Unter dem EBA-Schema exportiert Kambodscha Textilien, Schuhe, Fahrräder, Lebensmittel, Reis und andere landwirtschaftliche Produkte in die EU. Im Gegensatz dazu sanken Kambodschas Importe aus der EU von Januar bis Oktober 2025 um 8,76 Prozent auf 737 Millionen US-Dollar im Vergleich zum Vorjahreszeitraum 2024. Trotzdem stieg der bilaterale Handel mit der EU insgesamt um 12,53 Prozent auf 4,953 Milliarden US-Dollar.
Während des dritten „Kambodscha-EU-Dialogs zwischen Staat und Privatsektor“ im Oktober in Phnom Penh zeigten Delegationen der EU, der Europäischen Handelskammer (EuroCham) und der europäischen Geschäftswelt großes Interesse am wachsenden Marktpotenzial Kambodschas. Es wurden insbesondere Chancen in den Bereichen Fertigung, grüne Energie, Logistik und digitale Transformation identifiziert. Ziel des Dialogs war es, wichtige Fragen zu erörtern, die europäische Investitionen in Kambodscha beeinflussen, darunter Regulierungstransparenz, Handelserleichterungen und die Wettbewerbsfähigkeit des Privatsektors.

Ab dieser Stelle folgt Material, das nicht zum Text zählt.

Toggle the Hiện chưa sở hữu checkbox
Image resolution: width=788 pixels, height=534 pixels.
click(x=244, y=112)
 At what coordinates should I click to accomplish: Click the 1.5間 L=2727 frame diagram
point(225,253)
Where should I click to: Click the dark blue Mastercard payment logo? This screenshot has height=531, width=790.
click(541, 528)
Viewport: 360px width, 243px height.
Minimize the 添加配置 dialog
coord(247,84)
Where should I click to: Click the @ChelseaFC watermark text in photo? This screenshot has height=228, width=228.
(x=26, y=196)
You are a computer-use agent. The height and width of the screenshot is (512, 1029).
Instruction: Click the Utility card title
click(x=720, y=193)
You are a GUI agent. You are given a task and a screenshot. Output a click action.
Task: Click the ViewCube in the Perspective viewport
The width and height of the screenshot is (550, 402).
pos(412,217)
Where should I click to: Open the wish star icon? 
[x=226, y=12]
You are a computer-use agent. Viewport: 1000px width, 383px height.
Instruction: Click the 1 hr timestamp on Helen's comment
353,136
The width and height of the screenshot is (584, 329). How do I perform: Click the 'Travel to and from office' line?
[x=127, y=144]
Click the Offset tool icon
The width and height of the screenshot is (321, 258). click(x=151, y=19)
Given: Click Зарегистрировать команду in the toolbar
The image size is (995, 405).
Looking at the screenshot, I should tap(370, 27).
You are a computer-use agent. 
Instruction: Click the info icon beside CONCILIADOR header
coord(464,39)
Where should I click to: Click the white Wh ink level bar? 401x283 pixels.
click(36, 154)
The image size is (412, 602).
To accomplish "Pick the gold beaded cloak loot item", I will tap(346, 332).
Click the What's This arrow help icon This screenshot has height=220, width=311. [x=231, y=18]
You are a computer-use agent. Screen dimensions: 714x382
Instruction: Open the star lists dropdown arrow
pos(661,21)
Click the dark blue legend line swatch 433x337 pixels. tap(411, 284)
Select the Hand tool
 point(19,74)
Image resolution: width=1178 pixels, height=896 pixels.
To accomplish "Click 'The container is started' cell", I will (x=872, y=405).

Neben den USA und Japan sind die EU und Kanada weiterhin die wichtigsten Exportmärkte für kambodschanische Bekleidung, Schuhe, Reiseartikel (GFT) und andere Industrieprodukte. Die Exporte Kambodschas in das Vereinigte Königreich stiegen im Berichtszeitraum um 7,66 Prozent auf 869 Millionen US-Dollar, während die Exporte nach Kanada um 17,25 Prozent auf 1,069 Milliarden US-Dollar zunahmen. Kambodscha verfolgt aktiv eine Strategie zur Diversifizierung seiner Exportmärkte, um durch zusätzliche Handelsabkommen mit wichtigen Partnern eine widerstandsfähige und nachhaltige Produktionsbasis aufzubauen.
Quelle: Chea Vanyuth, ការនាំចេញទៅកាន់សហភាពអឺរ៉ុបមានការកើនឡើងគួរឱ្យកត់សម្គាល់, Khmer Times, 21. November 2025.